Depression is feeling like you’re drowning in the ocean, gasping for air and no one is around to help you. It’s just a struggle with yourself to see how long you can keep your head above the water.

Its fighting a battle every day that you can never win.

Every day, it consumes you and terrifies you but it’s your reality. While others are trying to thrive, you just want to survive. You try your best to take life day by day, sometimes even hour to hour.

Depression is fearing the next day will be just as bad as the day before. Its wondering why everyone around you seems so happy yet you can’t feel anything at all.

Depression is questioning every day why you’re still alive. It strips away every ounce of self-worth you have until you seclude yourself from everyone around you.

Depression is losing friendships and relationships because you mentally can’t see a light at the end of the tunnel. You want more than anything to have thriving friendships and find true love, but it’s impossible to put effort into those relationships when you can’t even put effort into your own life.

You watch as everyone around you is moving forward with their life and overcoming struggles, finding themselves more, and finding happiness. Yet here you are, struggling to get out of bed in the morning because you can’t even bear getting through another day.

You want more than anything to be normal again.

That’s what’s so traumatizing about depression, you know life without depression. You know what happiness feels like even though you haven’t felt it in weeks or even months. You remember having purpose in life, a reason to get out of bed in the morning, but now your brain cannot fathom those same reasons giving your life any purpose.

It drains every ounce of energy you have left in your body until it’s physically hard to move any limb of your body. You wake up every morning feeling like you just ran a marathon.

You know deep inside there are reasons to stay alive, to get married someday, to have kids, to graduate college, even to be able to spend one more night out with your best friend without depression making you want to be left alone.
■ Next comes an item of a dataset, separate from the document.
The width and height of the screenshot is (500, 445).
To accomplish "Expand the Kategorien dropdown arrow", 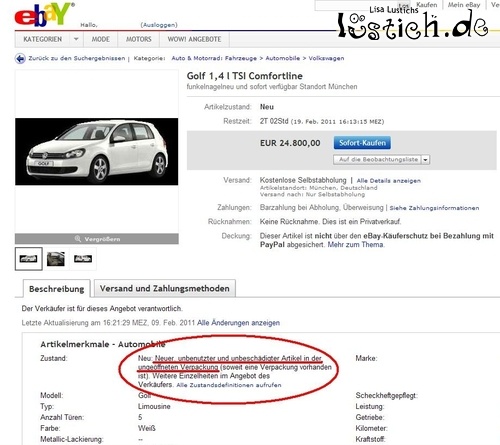I will point(76,39).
They are many reasons to stay alive, but sometimes you have to question is the battle to get to those moments worth it.

Depression is feeling like this for weeks or even months, then waking up one day and feeling okay. Its feeling like someone’s holding your body and mind captive and you are just suffering waiting to be released.

Depression is suffering in silence. Try explaining to someone you need a day off because the chemical imbalance in your brain is so off that you can’t get out of bed. That your brain needs a day to recover because you feel like you can break at any moment.

Depression is not talked about, which makes it one of the loneliest feelings in the world. It’s you alone verse a disease that has taken millions of lives. The odds are not in your favor.

To anyone fighting this battle, you will be okay. All these days you wake up only to battle with your own mind for 24 hours, one day you will wake up and win that battle. You will feel happiness again. I have faith in you that you will fight long enough to accomplish your future plans. Depression is unbearably strong, but you are stronger. You have the ability to overcome depression, maybe not today or tomorrow, but eventually.

You may not see the light at the end of the tunnel right now, but it is bright. If anyone deserves to get there, it’s you. Keep fighting.

If you can’t fight anymore, PLEASE call The National Suicide Prevention Lifeline at 1-800-273-8255, suicide may seem like an option but it’s not the answer.